A customer asks for something for her daughter, who is complaining about itchy eyes and seems to have a constantly runny nose
The woman comments that this seems different to her daughter’s normal hayfever and that her symptoms have been building for a couple of weeks. As she talks to you, she picks something off her jumper, joking that nobody told her getting a puppy would ruin her clothes as well as her house. It’s been worth it, she says, because her daughter adores the new addition to the family and the two are inseparable with the puppy even sleeping on her bed.
The woman’s throwaway comment points towards pet allergy as the likely root cause of her daughter’s symptoms. Contrary to popular belief, it isn’t animal hair or fur that causes allergic reactions, but the body’s response to pet saliva, urine or dander (shed skin particles). Symptoms can start within minutes of exposure or may take a while to develop, but can run the full gamut from sneezing, skin rashes and watering, itchy eyes through to breathing difficulties, wheezing and eczema exacerbations and, at the most extreme end of the spectrum, anaphylaxis.
The most complete management strategy would be to avoid the pet altogether but this may not be a desirable course of action for the family. So practical measures that can help include:
Pharmacological measures are dictated by the patient’s age and other factors, as well as the nature of the symptoms. In this scenario, a non-sedating oral antihistamine used on a prn basis is a sensible first-line option as it will target both nasal and ocular symptoms, or intranasal and intraocular antihistamine products if topical treatment (which will have a quicker onset of action) is preferred. Topical mast cell stabilisers such as sodium cromoglicate are an alternative option. If initial treatment proves ineffective or symptoms are more severe in nature, prescribed intranasal corticosteroids may be appropriate.
• For patients, a good starting point for information and advice is the Allergy UK leaflet
• For pharmacists and staff, NICE has published Clinical Knowledge Summaries on allergic rhinitis and allergic conjunctivitis.
A man presents a script for his teenage daughter, Sarah, for two inhalers — a reliever and a preventer
You are surprised because Sarah is one of your occasional Saturday staff who competes in gymnastics to a high level. You ask after Sarah and her dad tells you that she started wheezing and experiencing chest tightness recently, something he says that took him back to her childhood when she had asthma. When you probe more deeply, he tells you that she hasn’t been at any gymnastics sessions recently because she injured her leg but
she’s on the mend thanks to the ibuprofen gel she picked up at the supermarket and has been using liberally ever since.
It sounds as though Sarah may be experiencing a drug allergy: the NSAID in the topical preparation she is using for her leg injury could be causing bronchospasm. The most sensible course of action is for her to stop using it and see if her respiratory symptoms abate.
Allergic reactions to NSAIDs are common, particularly among those with asthma. As well as stopping the ibuprofen Sarah should be referred to her GP to establish whether she can be referred to a drug allergy service and also so that the potential for her being allergic to NSAIDs can be documented and shared with other healthcare professionals as needed.
Sarah should receive information and advice on the topic so she knows to flag it up when appropriate, what to avoid in future, and what alternative approaches are available to her.

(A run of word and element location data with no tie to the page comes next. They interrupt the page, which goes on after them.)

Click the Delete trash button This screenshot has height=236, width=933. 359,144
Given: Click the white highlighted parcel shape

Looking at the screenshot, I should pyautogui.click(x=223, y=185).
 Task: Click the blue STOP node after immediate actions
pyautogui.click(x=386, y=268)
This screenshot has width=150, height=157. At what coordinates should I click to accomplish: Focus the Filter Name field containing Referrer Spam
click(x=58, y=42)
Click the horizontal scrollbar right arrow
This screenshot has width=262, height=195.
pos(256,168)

• The Royal Brompton & Harefield NHS Foundation Trust has produced some information on drug allergies for patients
• For healthcare professionals, NICE has published guidance on the diagnosis and management of drug allergies.

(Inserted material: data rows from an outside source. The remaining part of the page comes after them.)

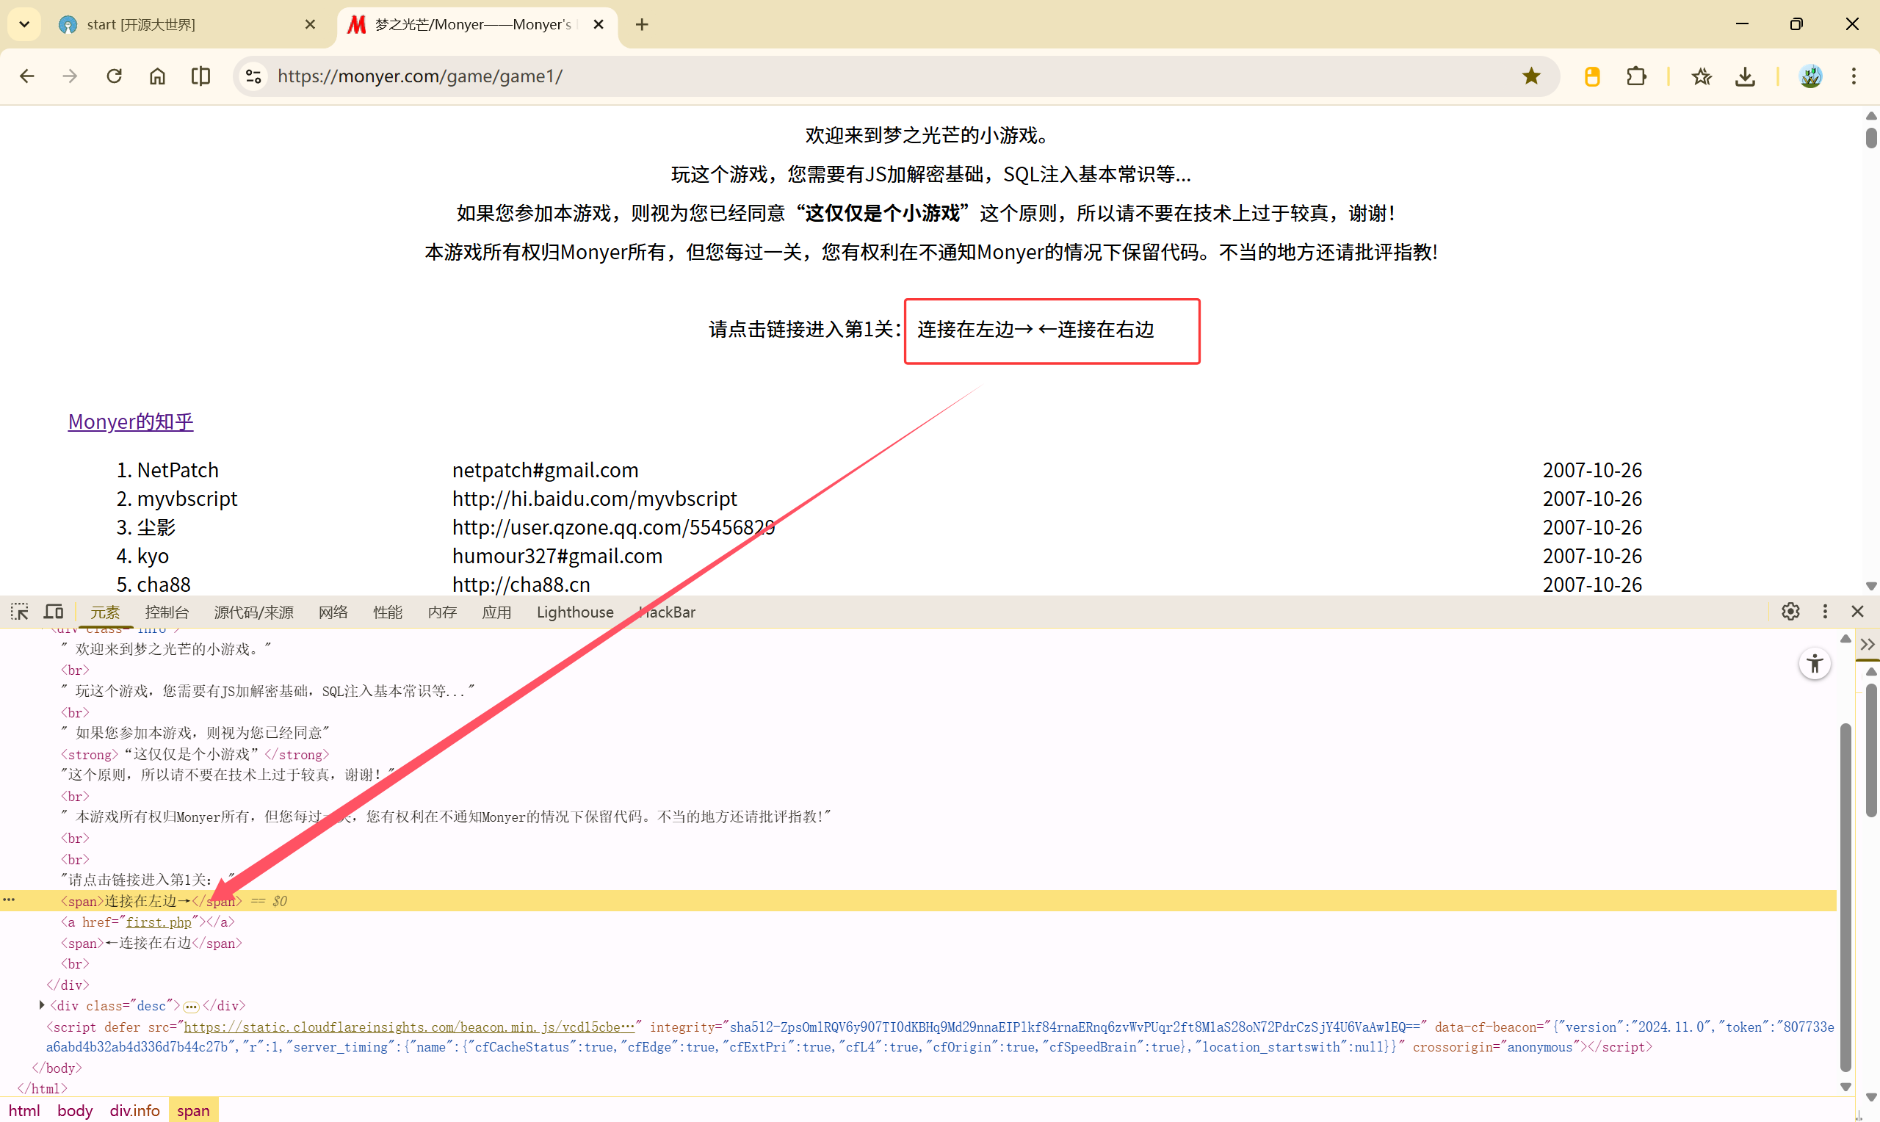Click the browser home icon
The image size is (1880, 1122).
pos(157,76)
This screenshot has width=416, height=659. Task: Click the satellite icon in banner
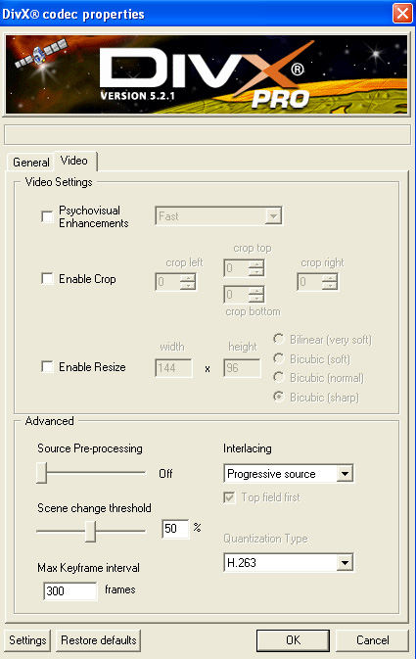point(41,54)
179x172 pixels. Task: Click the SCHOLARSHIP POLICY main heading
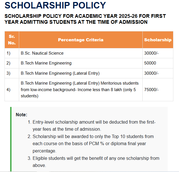pos(55,5)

A number of medicines can cause or aggravate rhinitis symptoms, such as ACE inhibitors, beta- and alpha-blockers, chlorpromazine, aspirin and NSAIDs.

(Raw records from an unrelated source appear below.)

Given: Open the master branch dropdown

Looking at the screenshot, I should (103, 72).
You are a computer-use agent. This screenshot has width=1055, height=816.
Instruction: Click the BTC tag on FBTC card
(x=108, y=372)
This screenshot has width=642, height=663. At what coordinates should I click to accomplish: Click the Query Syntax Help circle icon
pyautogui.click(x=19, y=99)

Topical decongestants can also cause rhinitis symptoms if stopped after prolonged treatment, so much so that the condition has its own name: rhinitis medicamentosa.
Finally, illegal drugs should also be considered a possible cause. Cocaine and volatile substances such as glue are obvious examples, but a runny nose and eyes can also be a sign of withdrawal syndrome which can happen with many different substances of abuse.